Manoj Kumar Mishra: We are committed to bringing all the resources available on any of the [Odisha] government websites under Unicode, so that the content would be searchable on the web and will reach to every single citizen of the state, residing anywhere. Currently, we are working to improve the infrastructure required to make the text and the Odia font to be compatible and readable on different devices. Over the coming months, we will work to bring the dictionaries searchable on the Internet. We are also exploring to add these files to Odia Wikisource, where the community resource will convert it to Unicode, and will automatically become searchable on the web and thereby making the rich treasure of our written heritage accessible to all.

Nous nous sommes engagés à transférer l'intégralité des ressources disponibles sur les sites du gouvernement de l'Odisha en format Unicode, afin que le contenu puisse être consulté grâce à une recherche en ligne et puisse toucher chaque citoyen, peu importe son lieu de résidence. En ce moment, nous travaillons à l'amélioration de l'infrastructure nécessaire pour rendre les ouvrages et les polices de caractère compatibles et lisibles sur différents dispositifs. Dans les mois à venir, nous allons encoder les dictionnaires pour qu'ils puissent faire l'objet d'une recherche en ligne. Nous sommes aussi en discussion avec Odia Wikisource, en espérant bénéficier de la participation de la communauté pour convertir ces ouvrages en format Unicode, pour qu'ils soient consultables en ligne et que la richesse de notre héritage écrit soit accessible à toutes et à tous.

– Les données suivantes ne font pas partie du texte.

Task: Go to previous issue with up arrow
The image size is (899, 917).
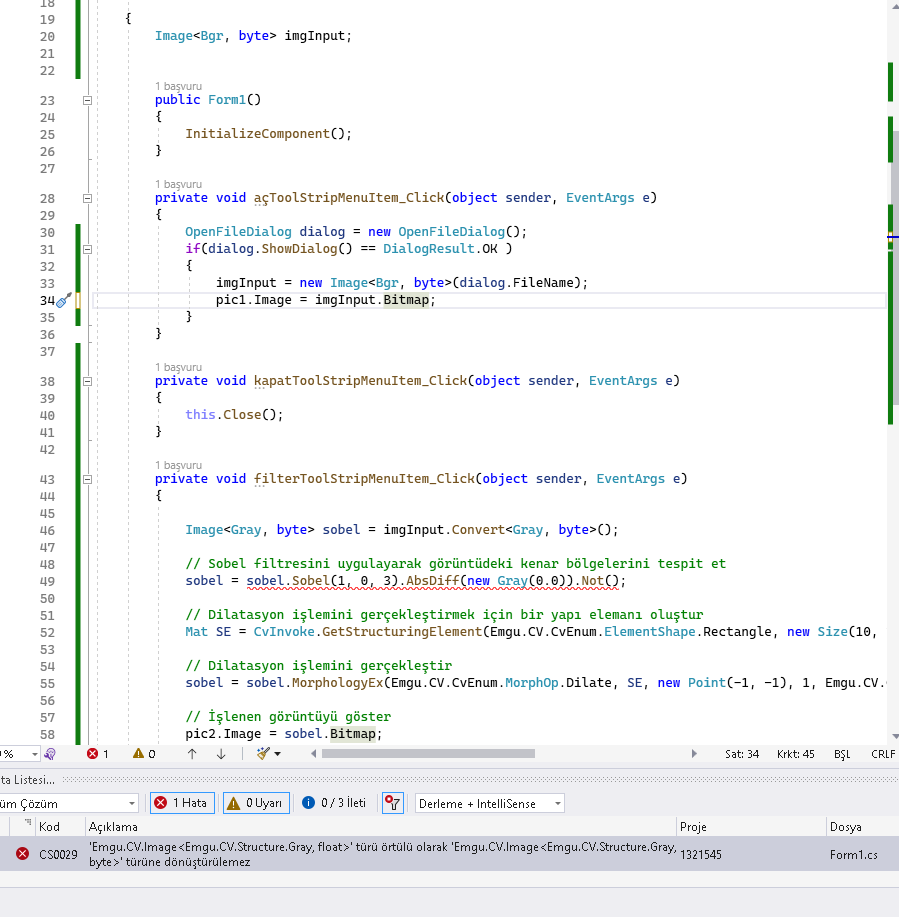Action: tap(192, 754)
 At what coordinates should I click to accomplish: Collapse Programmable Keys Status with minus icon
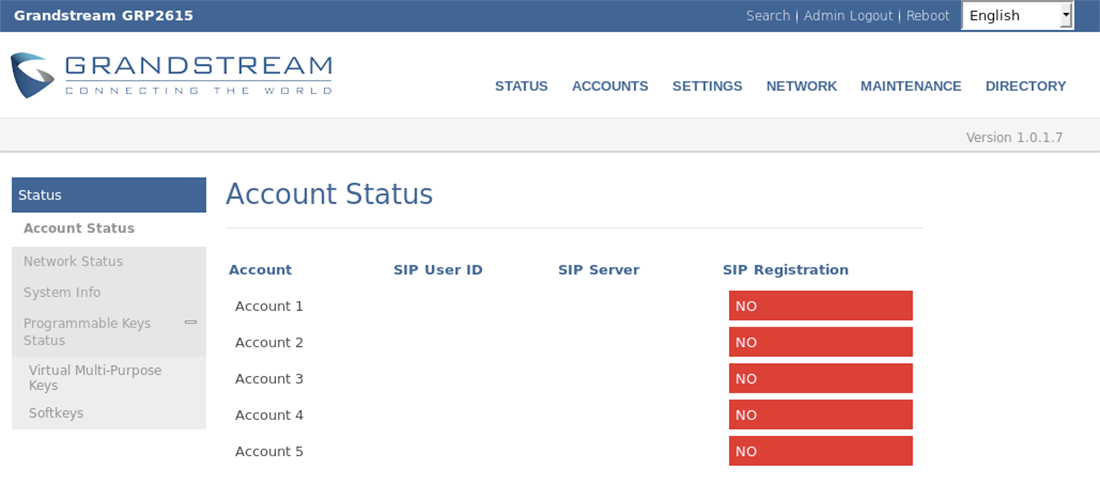point(190,322)
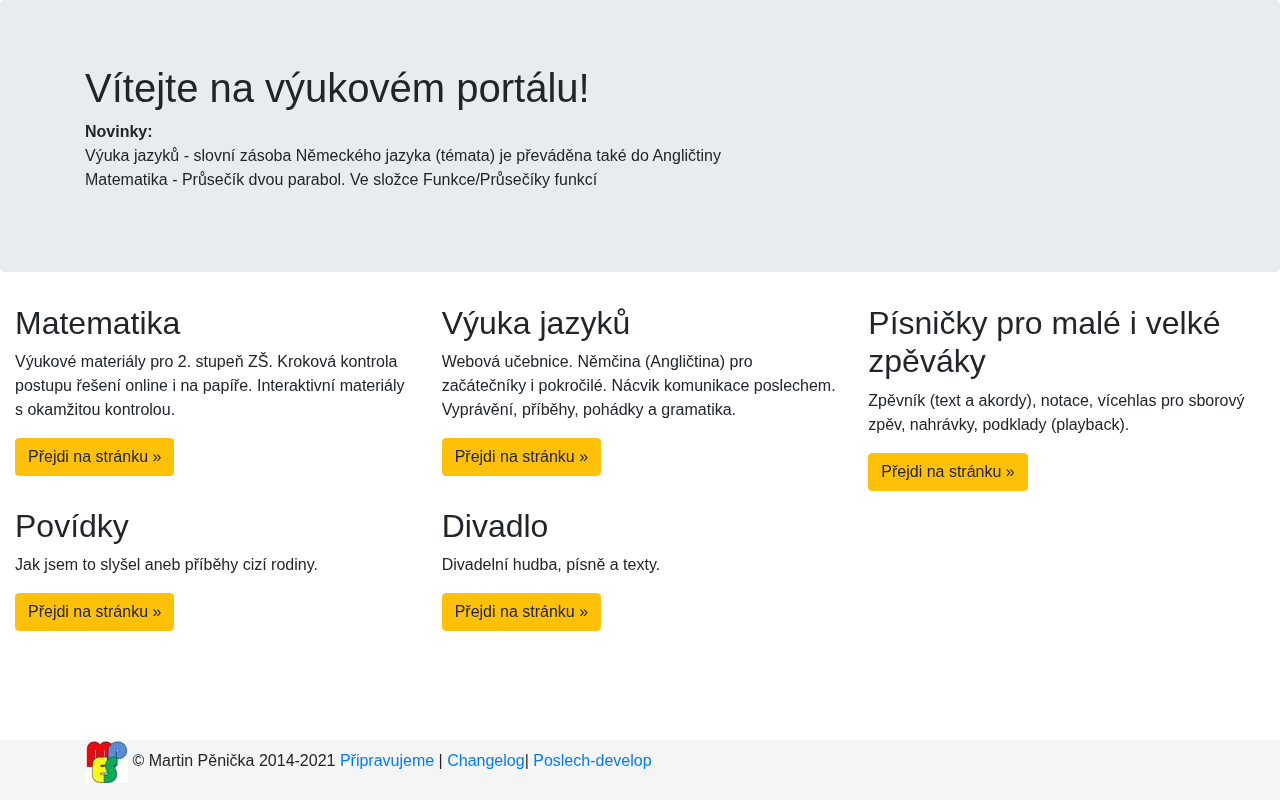Click the Divadelní hudba, písně a texty description
This screenshot has height=800, width=1280.
[551, 565]
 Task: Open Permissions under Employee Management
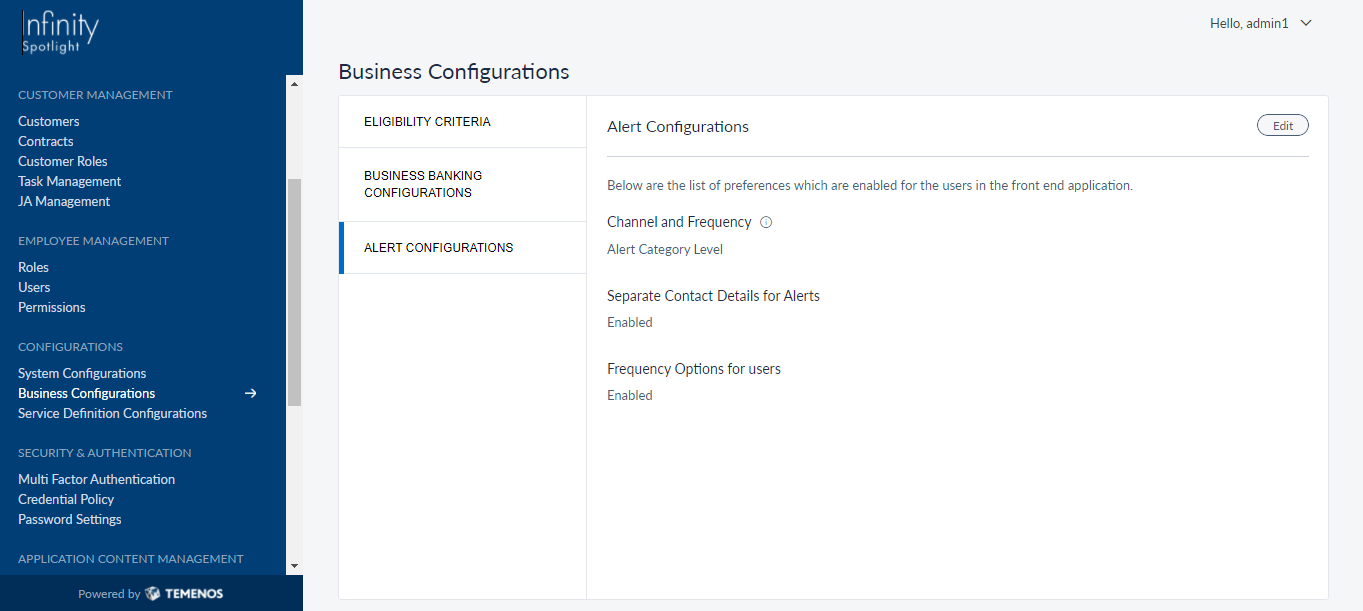[x=52, y=307]
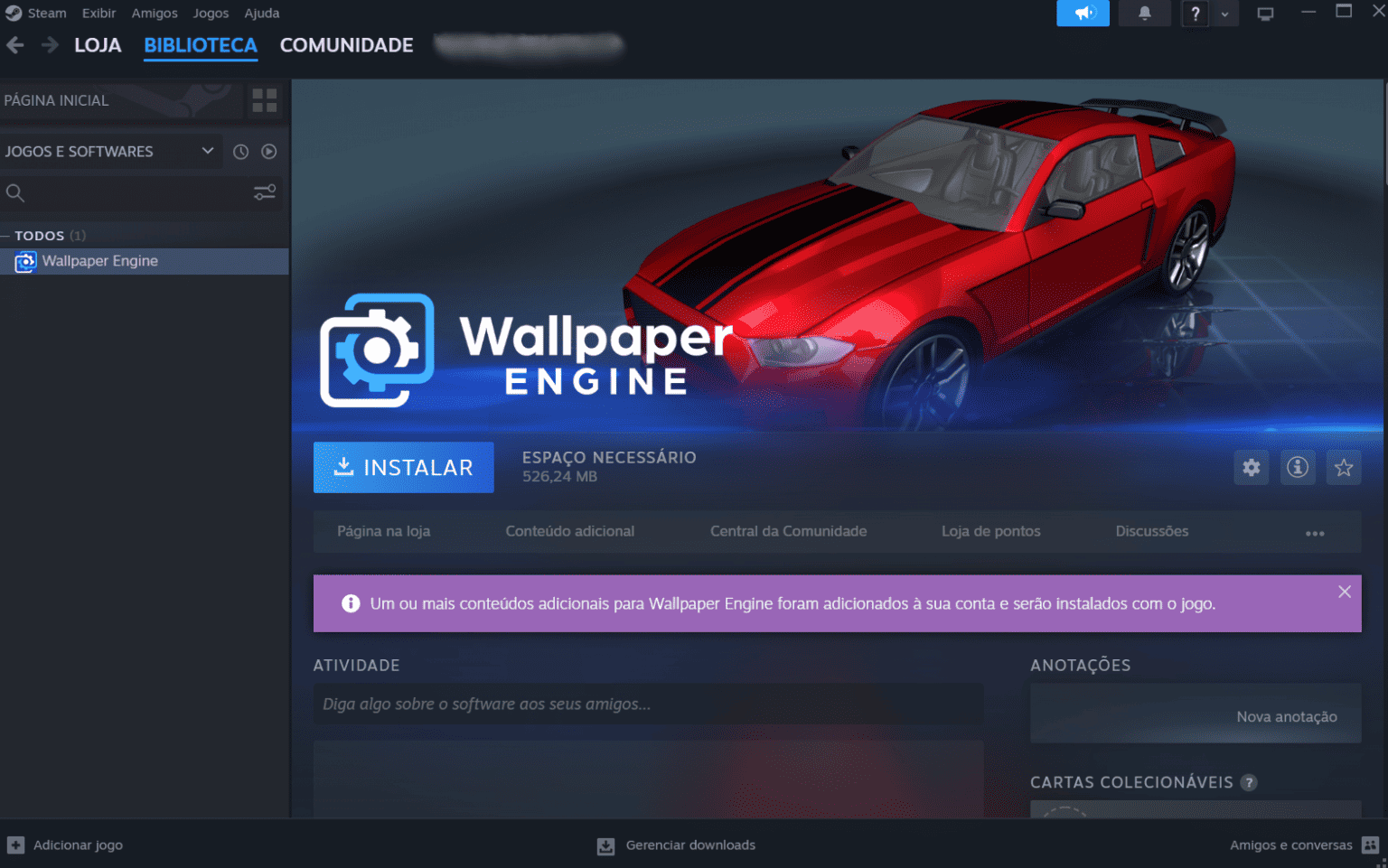Screen dimensions: 1388x868
Task: Enter Big Picture mode with the monitor icon
Action: coord(1265,13)
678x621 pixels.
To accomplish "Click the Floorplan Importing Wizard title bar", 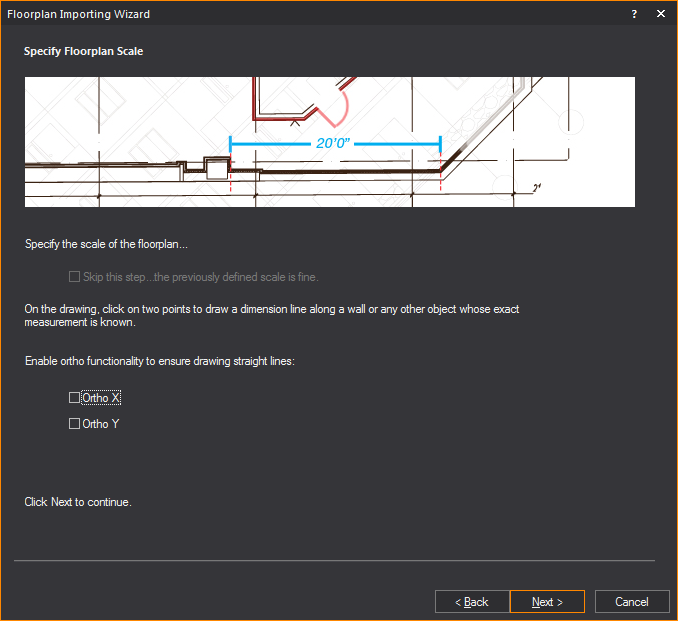I will click(300, 14).
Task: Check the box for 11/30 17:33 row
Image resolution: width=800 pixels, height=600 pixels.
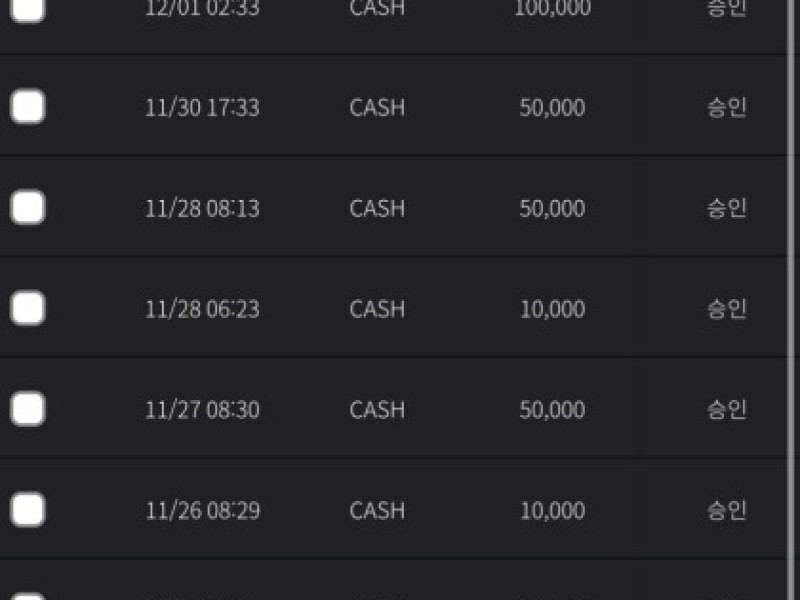Action: 28,107
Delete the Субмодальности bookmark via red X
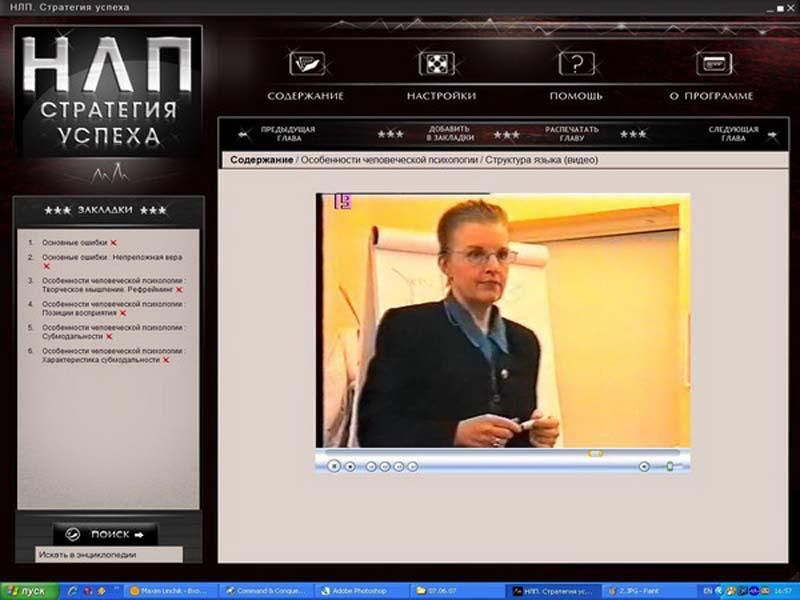The height and width of the screenshot is (600, 800). click(109, 337)
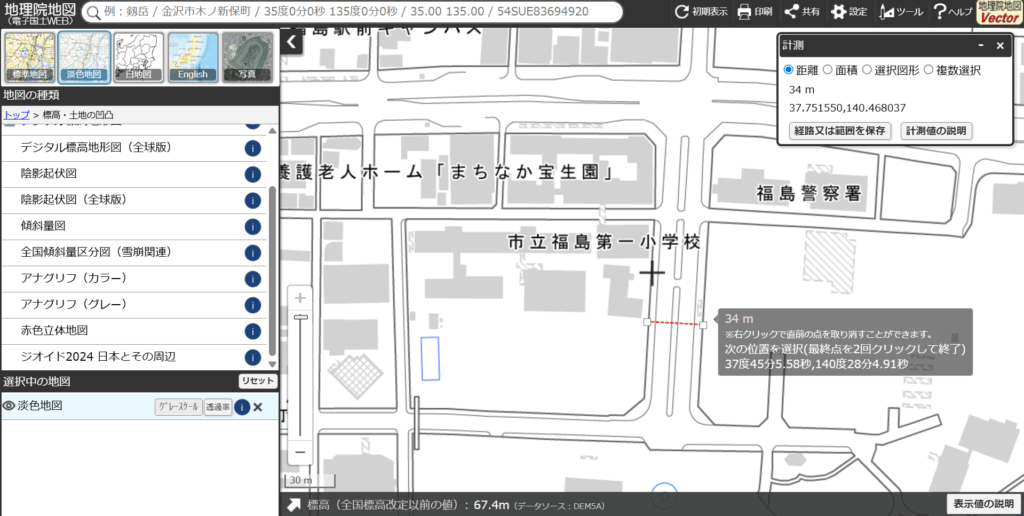Minimize the 計測 measurement dialog
Viewport: 1024px width, 516px height.
click(x=981, y=45)
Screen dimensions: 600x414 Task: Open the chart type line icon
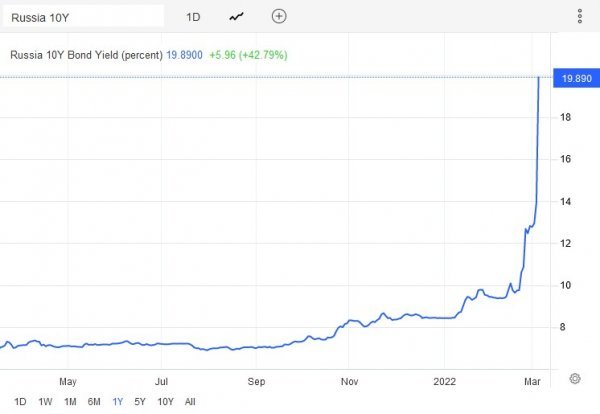[236, 17]
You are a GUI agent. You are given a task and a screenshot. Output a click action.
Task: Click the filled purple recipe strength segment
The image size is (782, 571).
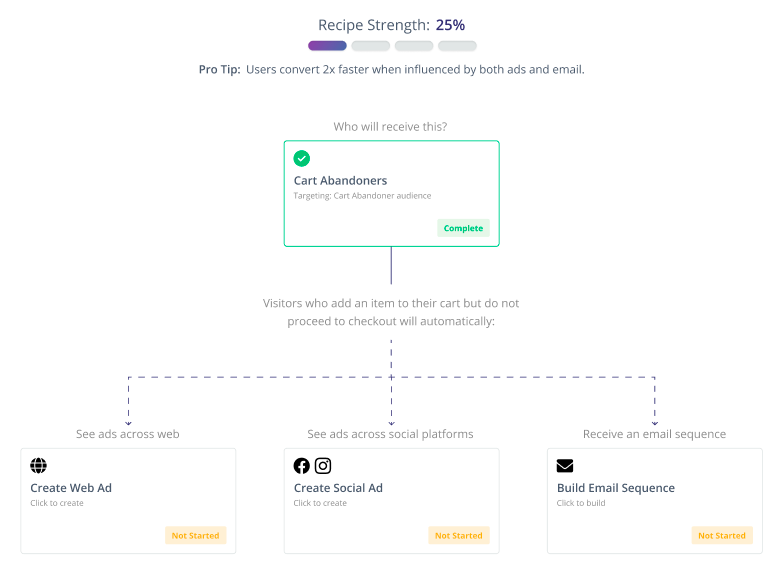coord(327,46)
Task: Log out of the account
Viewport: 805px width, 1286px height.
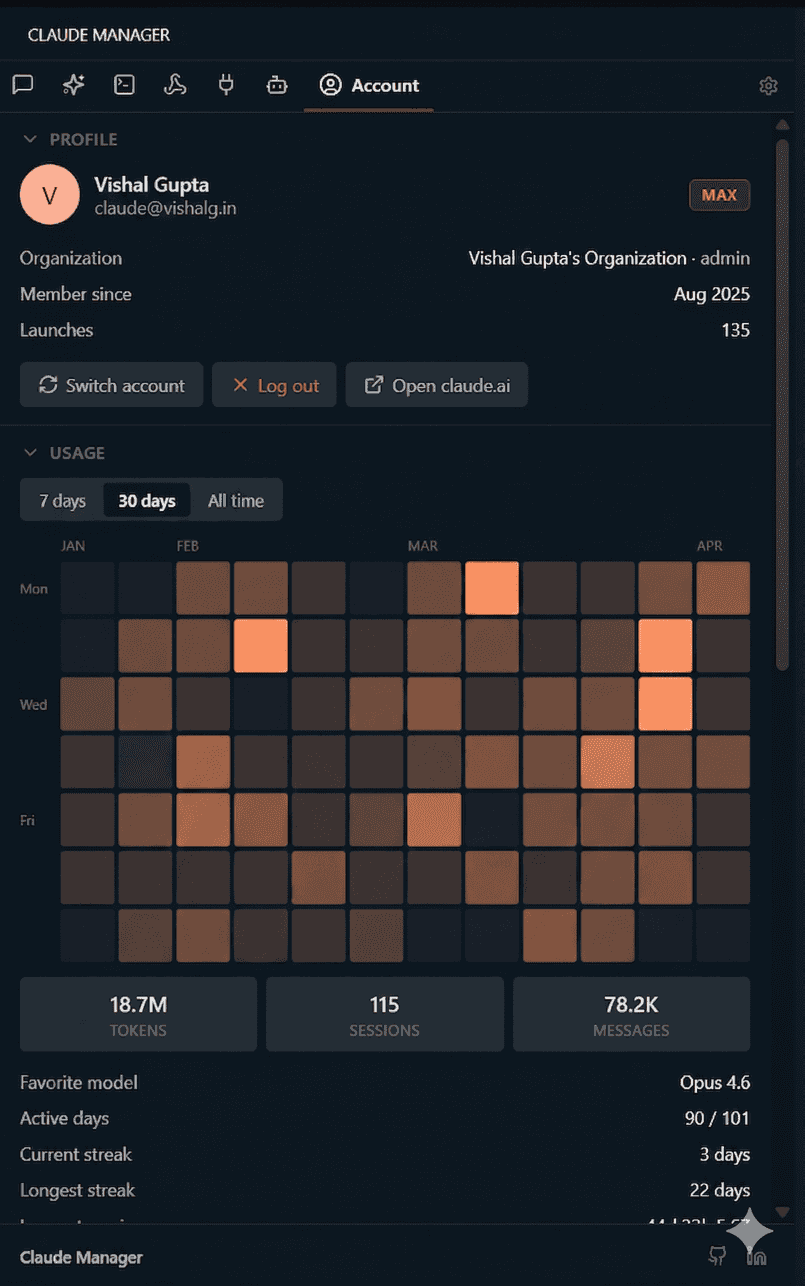Action: coord(274,384)
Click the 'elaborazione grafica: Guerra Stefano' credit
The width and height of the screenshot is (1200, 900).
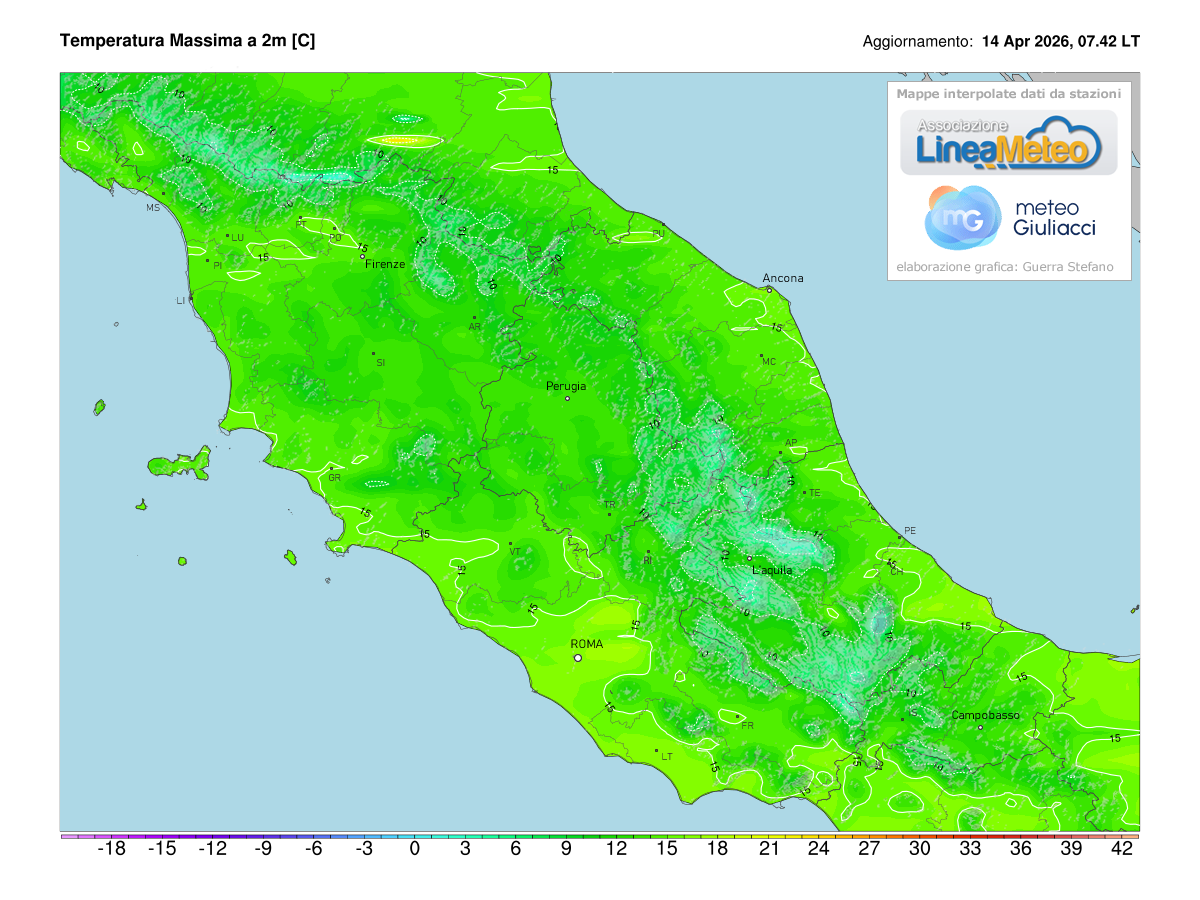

Les dictionnaires sont utiles pour les linguistes et les ethnographes souhaitant développer d'autres ressources pour les langues sans forme écrite. Ils seront aussi employés dans la création de contenu multimédia destiné à inciter les jeunes générations à davantage utiliser ces langues. Plus de 780 langues [21] sont parlées en Inde, mais 220 à 250 d'entre elles ont disparu au cours des 50 dernières années.